YOUR GOAL:
Search for the word "product" in the entries. Each line that holds it should be copied.

RECORD EXCERPTS:
BEGIN

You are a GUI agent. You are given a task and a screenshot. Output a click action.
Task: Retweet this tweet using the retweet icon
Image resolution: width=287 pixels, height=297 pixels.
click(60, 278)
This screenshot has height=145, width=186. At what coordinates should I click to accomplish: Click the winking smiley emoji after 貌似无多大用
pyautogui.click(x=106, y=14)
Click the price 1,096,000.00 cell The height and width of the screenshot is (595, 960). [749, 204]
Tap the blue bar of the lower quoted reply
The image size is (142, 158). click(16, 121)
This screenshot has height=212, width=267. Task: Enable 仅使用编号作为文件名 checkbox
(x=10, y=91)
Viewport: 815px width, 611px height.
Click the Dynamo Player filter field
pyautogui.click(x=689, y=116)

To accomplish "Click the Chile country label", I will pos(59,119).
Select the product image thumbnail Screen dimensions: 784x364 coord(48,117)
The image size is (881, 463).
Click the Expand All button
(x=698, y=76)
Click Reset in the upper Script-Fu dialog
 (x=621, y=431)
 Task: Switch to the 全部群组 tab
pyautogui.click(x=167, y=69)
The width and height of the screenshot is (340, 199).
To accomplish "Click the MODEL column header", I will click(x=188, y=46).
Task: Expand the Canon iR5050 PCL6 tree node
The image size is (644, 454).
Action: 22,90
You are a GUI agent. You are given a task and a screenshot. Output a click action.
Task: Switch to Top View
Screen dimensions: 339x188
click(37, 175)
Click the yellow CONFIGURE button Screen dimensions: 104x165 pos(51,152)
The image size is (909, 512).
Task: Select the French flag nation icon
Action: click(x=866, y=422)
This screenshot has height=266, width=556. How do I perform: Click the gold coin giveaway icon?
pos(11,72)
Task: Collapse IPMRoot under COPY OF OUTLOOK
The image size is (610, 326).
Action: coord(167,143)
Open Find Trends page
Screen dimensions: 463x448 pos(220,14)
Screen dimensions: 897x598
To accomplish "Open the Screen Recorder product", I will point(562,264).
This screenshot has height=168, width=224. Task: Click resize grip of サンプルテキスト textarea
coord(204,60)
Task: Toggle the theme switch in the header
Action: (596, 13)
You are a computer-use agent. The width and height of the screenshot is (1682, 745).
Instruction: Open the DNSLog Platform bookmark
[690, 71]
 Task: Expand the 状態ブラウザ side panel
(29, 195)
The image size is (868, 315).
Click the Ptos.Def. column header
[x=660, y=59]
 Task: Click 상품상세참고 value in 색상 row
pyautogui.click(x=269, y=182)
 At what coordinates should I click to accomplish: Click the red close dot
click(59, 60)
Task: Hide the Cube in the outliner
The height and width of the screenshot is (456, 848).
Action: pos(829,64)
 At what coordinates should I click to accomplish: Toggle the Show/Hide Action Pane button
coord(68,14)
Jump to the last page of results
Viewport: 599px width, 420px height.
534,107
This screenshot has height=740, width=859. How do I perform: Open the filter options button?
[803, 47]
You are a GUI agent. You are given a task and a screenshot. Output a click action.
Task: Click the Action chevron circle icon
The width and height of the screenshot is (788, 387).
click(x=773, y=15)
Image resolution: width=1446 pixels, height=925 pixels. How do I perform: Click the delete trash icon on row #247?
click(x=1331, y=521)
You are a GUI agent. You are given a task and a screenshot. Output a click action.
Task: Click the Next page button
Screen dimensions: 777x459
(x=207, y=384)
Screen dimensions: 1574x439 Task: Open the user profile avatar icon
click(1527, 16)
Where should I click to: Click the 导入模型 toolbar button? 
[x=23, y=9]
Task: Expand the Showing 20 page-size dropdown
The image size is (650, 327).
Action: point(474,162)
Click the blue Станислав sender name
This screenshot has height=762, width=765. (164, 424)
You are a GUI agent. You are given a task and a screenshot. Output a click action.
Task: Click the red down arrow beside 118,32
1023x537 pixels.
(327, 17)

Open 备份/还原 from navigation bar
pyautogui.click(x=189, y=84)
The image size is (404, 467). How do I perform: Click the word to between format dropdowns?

END

EXERCISE RESPONSE:
Select the product image thumbnail Screen dimensions: 784x364 coord(48,117)
To accomplish "Open the Screen Recorder product", I will point(562,264).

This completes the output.